What needs to be done → As you write out the lines from the one containing "1058x594 pixels." through the last line of the records, keep them exact and leave out pictures.

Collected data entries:
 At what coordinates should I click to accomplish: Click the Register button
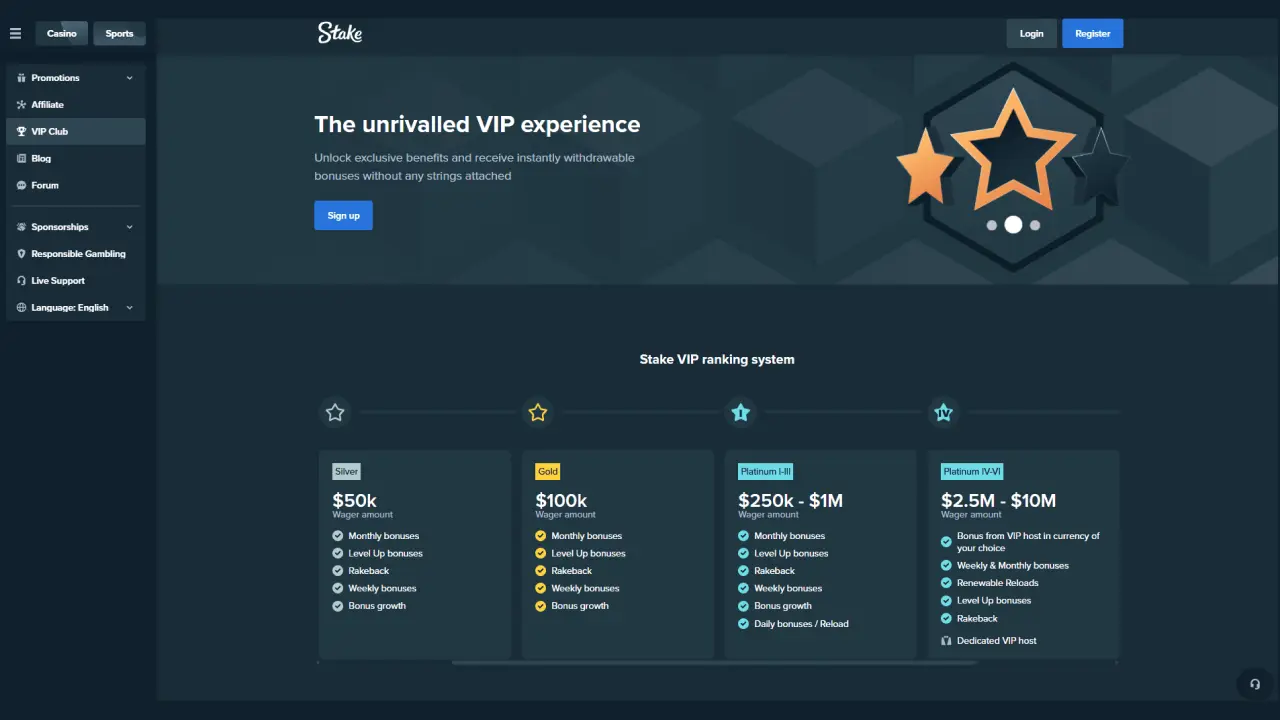[x=1092, y=34]
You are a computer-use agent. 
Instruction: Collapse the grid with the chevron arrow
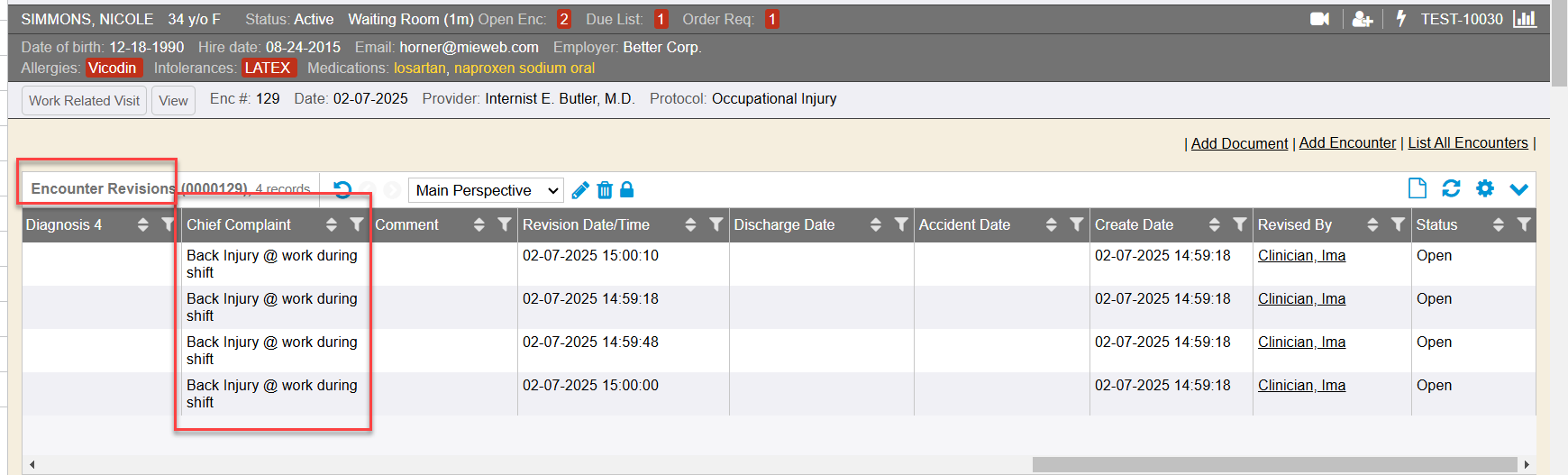click(x=1519, y=189)
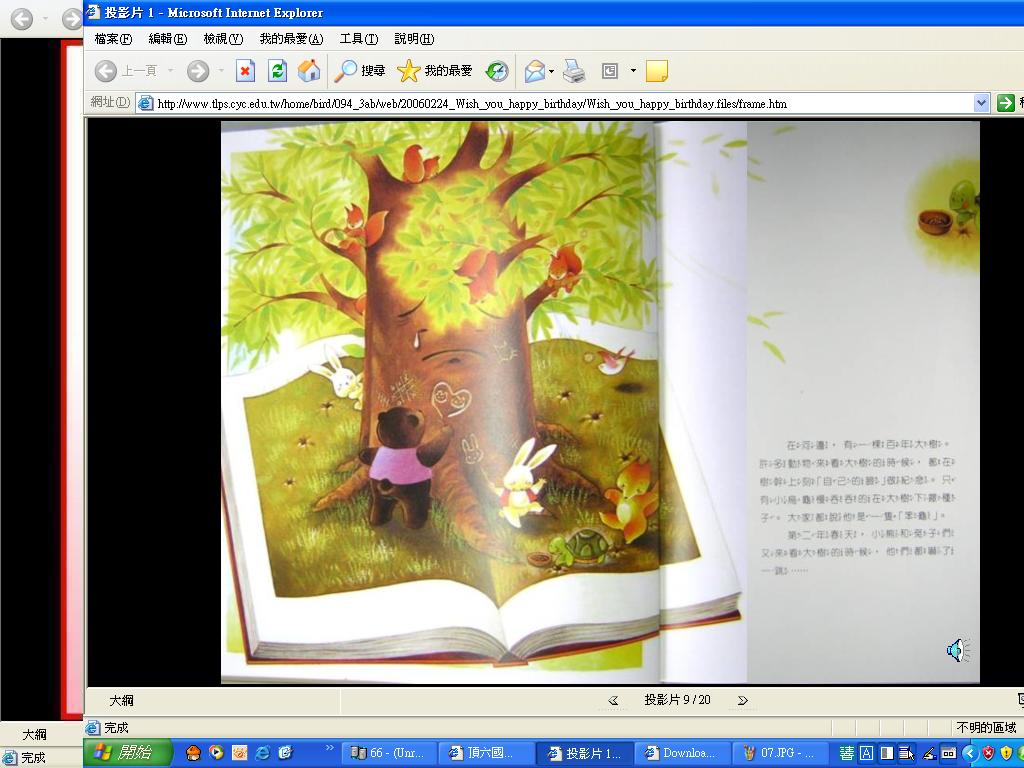Image resolution: width=1024 pixels, height=768 pixels.
Task: Open Favorites (我的最愛) star button
Action: (x=435, y=71)
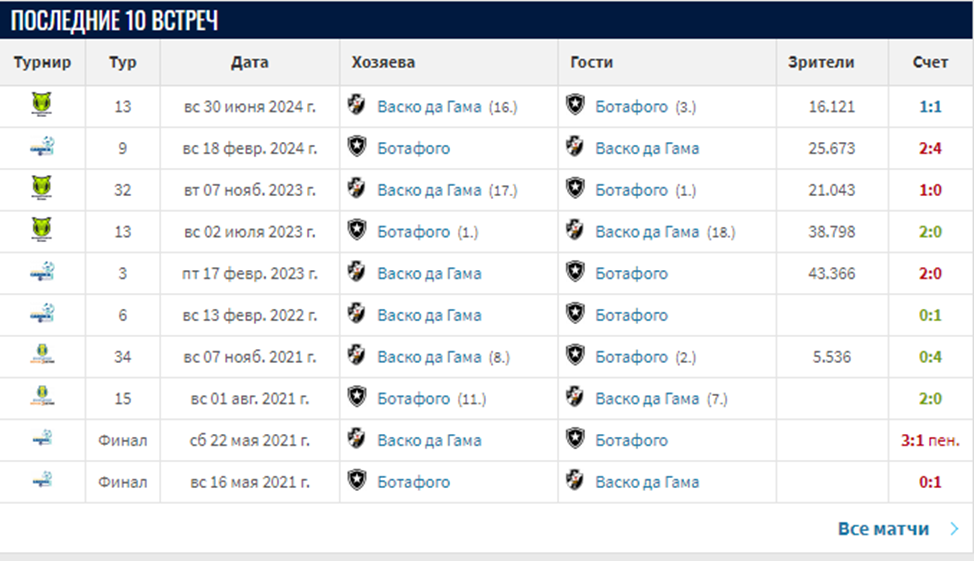Click tournament icon in 18 февр. 2024 row
This screenshot has height=561, width=974.
[x=42, y=147]
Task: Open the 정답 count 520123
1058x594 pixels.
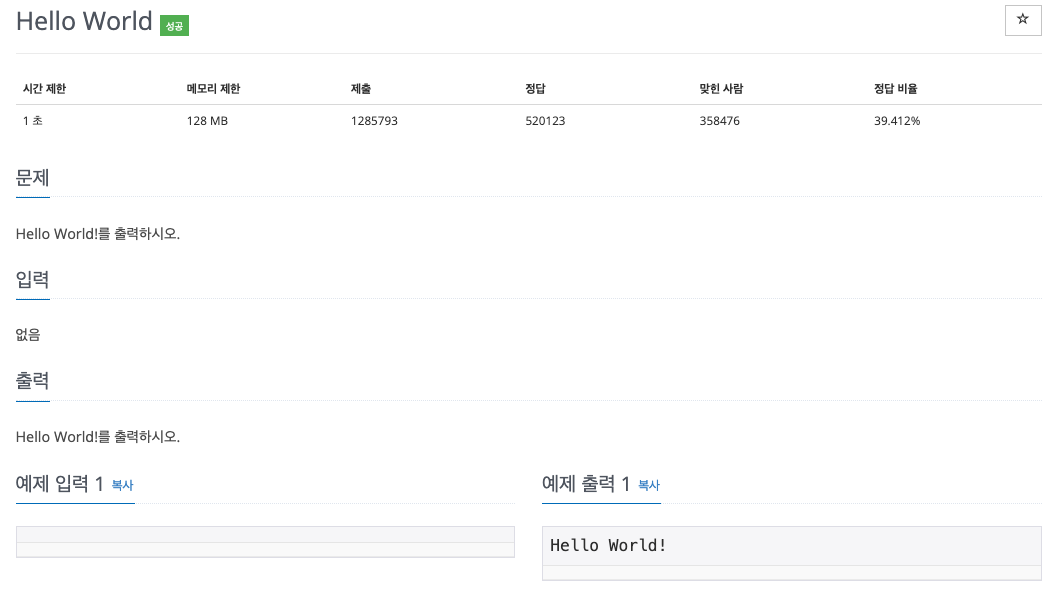Action: click(x=545, y=120)
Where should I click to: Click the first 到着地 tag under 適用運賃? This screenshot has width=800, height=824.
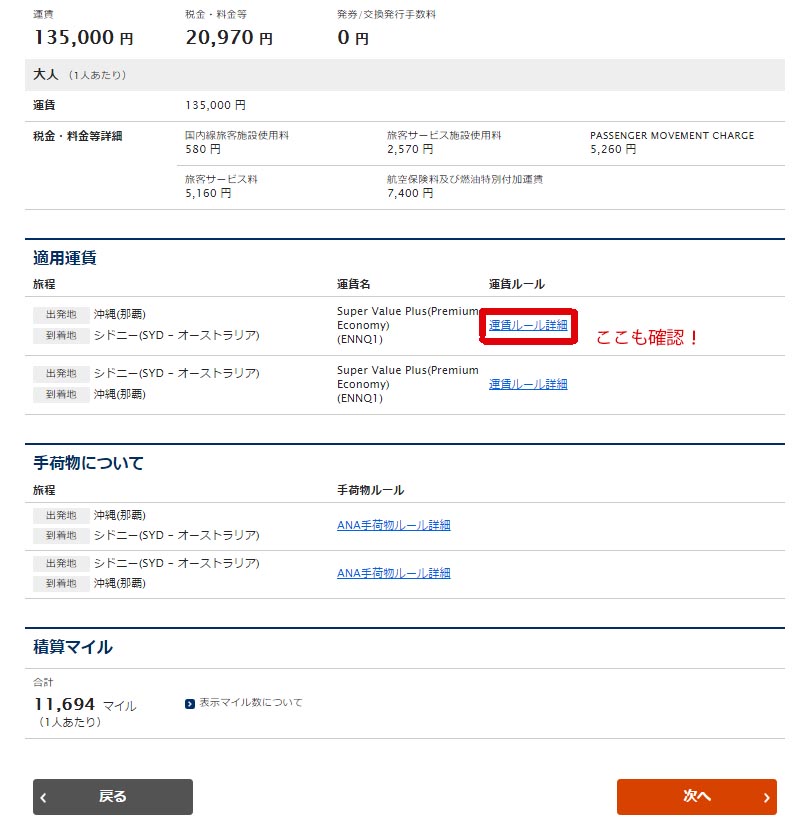(x=61, y=336)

Exercise response →
1058x594 pixels.
Action: click(x=545, y=120)
Where should I click to: Click the first 到着地 tag under 適用運賃? This screenshot has width=800, height=824.
(x=61, y=336)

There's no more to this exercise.